Opinión | Crónicas galantes

¿Para qué sirve una mujer?

Años atrás se organizó en Santiago un happening bajo el título ¿Para qué sirve una mujer?, tan desconcertante como provocador. La conclusión obvia fue que no servía para nada.

Efectivamente, la mujer no es una proveedora de servicios que tenga utilidad como cocinera, gobernanta de la casa, cuidadora de niños y ancianos, abastecedora de coitos para el marido y todas esas funciones que hasta hace poco definían su papel en el mundo. A eso se le llamaba, con no poca exageración, “valores familiares”.

El progreso económico y la civilización en general han derrocado la idea de la mujer entendida como mero instrumento para la satisfacción de necesidades varoniles. Al menos en el hemisferio occidental, las señoras han dejado de ser un adjetivo del hombre, al mismo nivel que el coche o la casa.

Tampoco es un animal como aún creen los devotos de la ley islámica, ni debe ser una sierva de su señor o un trozo de carne que se venda en el mercado del sexo. Ningún sentido tiene que las personas, a diferencia de las mercancías, sean medidas en función del valor de uso y de cambio que les atribuían imparcialmente a estas últimas Adam Smith o Carlos Marx.

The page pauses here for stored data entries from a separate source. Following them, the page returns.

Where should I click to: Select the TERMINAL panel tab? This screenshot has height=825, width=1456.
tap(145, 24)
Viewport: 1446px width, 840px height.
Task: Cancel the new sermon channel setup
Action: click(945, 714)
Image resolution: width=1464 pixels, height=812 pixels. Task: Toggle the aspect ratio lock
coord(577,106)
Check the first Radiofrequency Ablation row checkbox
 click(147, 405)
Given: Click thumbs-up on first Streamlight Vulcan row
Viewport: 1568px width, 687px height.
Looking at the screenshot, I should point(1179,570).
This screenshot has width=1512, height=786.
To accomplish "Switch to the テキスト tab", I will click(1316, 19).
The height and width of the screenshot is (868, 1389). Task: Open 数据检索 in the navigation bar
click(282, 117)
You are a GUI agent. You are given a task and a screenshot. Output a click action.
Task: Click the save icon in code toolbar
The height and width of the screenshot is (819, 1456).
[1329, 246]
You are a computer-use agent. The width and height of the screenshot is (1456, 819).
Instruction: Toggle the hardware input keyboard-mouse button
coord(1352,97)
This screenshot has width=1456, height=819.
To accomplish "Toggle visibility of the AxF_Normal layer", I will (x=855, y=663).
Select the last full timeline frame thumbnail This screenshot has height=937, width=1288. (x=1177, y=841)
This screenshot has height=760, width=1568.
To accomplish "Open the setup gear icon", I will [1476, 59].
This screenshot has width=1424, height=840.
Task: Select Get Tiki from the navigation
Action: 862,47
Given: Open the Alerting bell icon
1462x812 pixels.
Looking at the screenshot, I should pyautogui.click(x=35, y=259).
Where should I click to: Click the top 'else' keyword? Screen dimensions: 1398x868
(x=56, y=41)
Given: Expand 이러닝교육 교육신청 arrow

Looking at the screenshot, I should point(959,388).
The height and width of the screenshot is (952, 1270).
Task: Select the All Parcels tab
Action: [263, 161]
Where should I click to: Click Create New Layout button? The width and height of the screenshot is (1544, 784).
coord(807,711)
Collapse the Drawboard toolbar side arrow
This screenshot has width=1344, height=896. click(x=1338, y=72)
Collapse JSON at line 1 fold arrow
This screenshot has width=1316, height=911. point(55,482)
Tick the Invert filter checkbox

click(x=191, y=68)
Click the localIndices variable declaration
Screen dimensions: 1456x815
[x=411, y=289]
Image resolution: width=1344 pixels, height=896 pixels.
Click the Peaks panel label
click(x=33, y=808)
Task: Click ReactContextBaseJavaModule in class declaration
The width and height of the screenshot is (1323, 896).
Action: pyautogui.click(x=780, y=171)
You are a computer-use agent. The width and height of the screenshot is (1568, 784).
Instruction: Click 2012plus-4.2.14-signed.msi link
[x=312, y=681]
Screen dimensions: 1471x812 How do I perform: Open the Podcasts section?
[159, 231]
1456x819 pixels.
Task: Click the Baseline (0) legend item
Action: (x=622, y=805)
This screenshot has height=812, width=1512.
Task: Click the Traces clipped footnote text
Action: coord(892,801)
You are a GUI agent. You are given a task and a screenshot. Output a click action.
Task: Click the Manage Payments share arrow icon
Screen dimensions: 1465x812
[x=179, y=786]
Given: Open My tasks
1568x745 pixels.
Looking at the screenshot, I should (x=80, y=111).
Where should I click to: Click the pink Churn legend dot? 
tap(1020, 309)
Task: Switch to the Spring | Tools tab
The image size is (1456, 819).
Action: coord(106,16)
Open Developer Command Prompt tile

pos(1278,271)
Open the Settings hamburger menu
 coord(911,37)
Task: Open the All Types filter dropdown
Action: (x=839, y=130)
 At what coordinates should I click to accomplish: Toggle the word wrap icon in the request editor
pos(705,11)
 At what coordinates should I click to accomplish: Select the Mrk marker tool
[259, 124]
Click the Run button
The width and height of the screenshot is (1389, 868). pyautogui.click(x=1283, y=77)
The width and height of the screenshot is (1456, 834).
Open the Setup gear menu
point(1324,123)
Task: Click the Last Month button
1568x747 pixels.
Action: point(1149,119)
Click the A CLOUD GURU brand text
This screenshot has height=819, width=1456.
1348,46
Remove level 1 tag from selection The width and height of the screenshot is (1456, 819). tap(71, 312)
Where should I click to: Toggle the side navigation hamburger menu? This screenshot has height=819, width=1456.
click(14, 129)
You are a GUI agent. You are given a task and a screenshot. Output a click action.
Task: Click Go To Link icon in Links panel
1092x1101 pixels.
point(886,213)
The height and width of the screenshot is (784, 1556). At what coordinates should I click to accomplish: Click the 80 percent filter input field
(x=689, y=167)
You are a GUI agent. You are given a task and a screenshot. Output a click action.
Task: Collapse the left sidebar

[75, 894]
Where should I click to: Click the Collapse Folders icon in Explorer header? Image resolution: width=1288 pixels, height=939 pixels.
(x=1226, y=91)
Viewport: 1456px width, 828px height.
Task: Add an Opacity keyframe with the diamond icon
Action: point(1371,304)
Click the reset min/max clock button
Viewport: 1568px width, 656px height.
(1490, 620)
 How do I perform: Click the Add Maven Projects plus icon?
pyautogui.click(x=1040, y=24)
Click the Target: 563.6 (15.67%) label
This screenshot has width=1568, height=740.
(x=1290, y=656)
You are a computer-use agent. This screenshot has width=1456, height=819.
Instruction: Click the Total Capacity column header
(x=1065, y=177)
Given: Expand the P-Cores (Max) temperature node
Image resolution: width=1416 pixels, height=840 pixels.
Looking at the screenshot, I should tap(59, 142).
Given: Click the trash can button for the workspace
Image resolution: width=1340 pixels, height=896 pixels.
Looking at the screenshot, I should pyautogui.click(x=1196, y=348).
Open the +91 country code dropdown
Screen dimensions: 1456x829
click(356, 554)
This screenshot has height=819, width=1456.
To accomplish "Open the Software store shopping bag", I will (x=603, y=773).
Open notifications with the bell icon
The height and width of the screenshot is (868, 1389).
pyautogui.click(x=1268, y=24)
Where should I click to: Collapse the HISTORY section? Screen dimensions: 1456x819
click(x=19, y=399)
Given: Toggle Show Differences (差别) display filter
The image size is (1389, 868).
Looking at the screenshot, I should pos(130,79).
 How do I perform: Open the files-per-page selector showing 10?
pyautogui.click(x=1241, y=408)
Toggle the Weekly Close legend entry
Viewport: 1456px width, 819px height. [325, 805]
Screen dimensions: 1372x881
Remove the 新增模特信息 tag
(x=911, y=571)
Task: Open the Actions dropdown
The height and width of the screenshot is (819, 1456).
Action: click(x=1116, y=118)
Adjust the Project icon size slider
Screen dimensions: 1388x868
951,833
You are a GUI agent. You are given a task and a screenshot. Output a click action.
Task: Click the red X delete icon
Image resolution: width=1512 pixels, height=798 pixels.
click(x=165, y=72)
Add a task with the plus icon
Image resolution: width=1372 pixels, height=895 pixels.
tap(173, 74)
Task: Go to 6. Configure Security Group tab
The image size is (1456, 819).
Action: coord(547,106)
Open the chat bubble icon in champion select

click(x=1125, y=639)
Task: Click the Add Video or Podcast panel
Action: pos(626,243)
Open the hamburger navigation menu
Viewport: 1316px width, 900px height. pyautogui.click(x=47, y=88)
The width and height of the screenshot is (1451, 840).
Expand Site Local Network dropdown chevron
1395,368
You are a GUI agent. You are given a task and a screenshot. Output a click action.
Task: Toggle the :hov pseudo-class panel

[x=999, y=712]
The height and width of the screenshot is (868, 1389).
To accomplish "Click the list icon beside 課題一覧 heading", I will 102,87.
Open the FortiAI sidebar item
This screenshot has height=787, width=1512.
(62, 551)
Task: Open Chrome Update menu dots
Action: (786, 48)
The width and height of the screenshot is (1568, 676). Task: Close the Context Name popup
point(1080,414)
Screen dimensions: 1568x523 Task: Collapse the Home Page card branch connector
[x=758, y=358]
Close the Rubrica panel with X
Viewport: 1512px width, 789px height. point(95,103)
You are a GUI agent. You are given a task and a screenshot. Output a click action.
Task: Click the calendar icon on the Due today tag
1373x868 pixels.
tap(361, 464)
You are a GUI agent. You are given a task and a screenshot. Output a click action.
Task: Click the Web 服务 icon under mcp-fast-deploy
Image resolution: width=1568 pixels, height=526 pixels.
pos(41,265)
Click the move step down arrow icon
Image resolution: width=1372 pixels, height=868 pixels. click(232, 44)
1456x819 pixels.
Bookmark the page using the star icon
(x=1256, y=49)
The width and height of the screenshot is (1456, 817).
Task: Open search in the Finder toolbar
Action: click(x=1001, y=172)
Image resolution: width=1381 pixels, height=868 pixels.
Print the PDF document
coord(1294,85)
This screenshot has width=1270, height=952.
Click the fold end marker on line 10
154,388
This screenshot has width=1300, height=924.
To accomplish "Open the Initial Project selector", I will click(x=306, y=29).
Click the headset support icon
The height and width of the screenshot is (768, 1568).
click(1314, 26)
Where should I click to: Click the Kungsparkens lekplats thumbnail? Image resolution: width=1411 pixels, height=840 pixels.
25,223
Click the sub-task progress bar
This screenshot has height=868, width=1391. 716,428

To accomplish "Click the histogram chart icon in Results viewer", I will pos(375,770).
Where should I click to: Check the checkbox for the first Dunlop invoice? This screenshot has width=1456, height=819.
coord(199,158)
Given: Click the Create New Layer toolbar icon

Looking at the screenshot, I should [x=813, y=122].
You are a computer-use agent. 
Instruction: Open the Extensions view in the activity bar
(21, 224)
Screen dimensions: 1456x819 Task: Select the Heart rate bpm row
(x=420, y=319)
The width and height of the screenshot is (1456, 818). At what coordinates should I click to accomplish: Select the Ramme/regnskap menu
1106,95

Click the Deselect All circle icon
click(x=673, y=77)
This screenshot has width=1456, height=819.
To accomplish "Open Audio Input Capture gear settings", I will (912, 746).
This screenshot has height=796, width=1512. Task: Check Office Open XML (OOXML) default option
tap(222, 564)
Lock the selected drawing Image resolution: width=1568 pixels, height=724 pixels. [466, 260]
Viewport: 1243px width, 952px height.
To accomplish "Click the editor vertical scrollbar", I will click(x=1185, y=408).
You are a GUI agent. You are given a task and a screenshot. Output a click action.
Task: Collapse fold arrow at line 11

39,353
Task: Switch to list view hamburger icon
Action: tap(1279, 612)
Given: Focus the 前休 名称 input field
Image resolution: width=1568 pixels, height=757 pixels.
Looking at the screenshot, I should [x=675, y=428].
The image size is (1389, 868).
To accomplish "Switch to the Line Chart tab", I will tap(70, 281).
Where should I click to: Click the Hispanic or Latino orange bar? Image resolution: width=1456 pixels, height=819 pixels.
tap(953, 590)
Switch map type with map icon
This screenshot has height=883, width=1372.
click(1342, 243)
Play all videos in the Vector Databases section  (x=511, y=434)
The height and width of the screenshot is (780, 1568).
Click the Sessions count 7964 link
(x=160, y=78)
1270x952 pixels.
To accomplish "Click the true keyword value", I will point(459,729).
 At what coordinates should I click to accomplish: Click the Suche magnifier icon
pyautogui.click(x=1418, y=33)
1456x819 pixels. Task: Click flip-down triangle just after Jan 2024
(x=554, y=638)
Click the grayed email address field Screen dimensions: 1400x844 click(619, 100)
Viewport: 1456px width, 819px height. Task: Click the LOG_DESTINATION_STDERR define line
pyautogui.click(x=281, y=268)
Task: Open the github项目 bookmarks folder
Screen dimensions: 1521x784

El paso de la condición de sirviente a la de persona con iguales derechos que el hombre es mérito que conviene reconocer a las feministas, tan injustamente caricaturizadas en su lucha por la equidad. Algo ayudó también, admitámoslo, la popularización de la democracia y su libre mercado adjunto, que tanto han contribuido a dar independencia económica y, en consecuencia, soberanía personal a la mujer. No ha de ser casual que los mayores índices de igualdad entre señoras y caballeros se den, precisamente, en los países más desarrollados. Es lo que tiene el progreso.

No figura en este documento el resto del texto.